- _Work order_:
From the material below, give the number of lines that hold the string "icon" and nothing further.
* * *
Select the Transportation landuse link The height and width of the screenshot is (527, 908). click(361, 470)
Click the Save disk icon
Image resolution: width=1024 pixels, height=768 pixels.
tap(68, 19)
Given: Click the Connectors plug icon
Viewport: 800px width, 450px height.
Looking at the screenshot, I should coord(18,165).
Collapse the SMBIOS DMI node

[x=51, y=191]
* * *
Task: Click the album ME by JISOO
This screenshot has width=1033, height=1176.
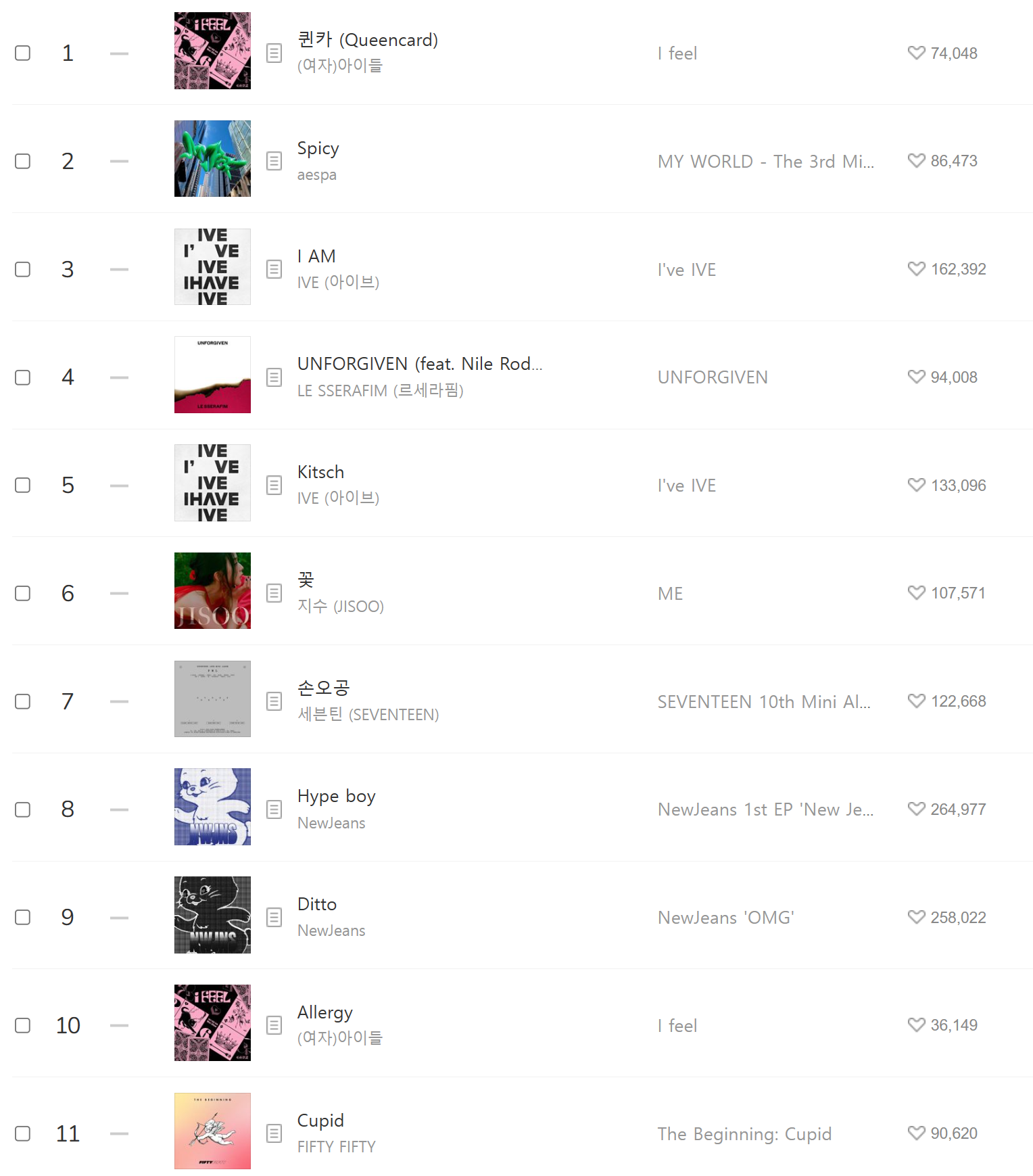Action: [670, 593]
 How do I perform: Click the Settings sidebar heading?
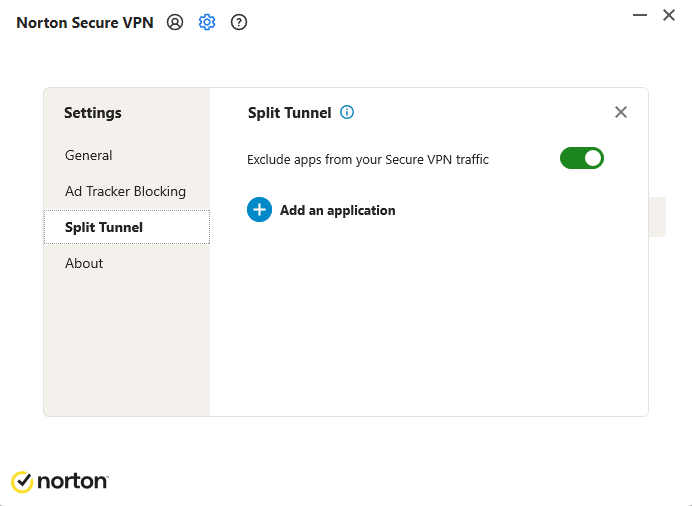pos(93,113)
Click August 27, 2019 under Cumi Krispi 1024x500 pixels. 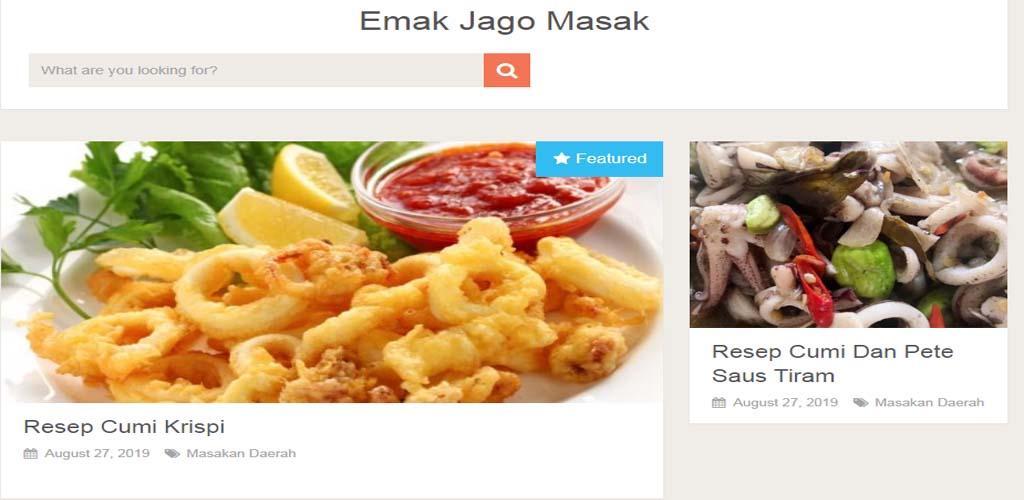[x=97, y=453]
* * *
- _The answer_:
2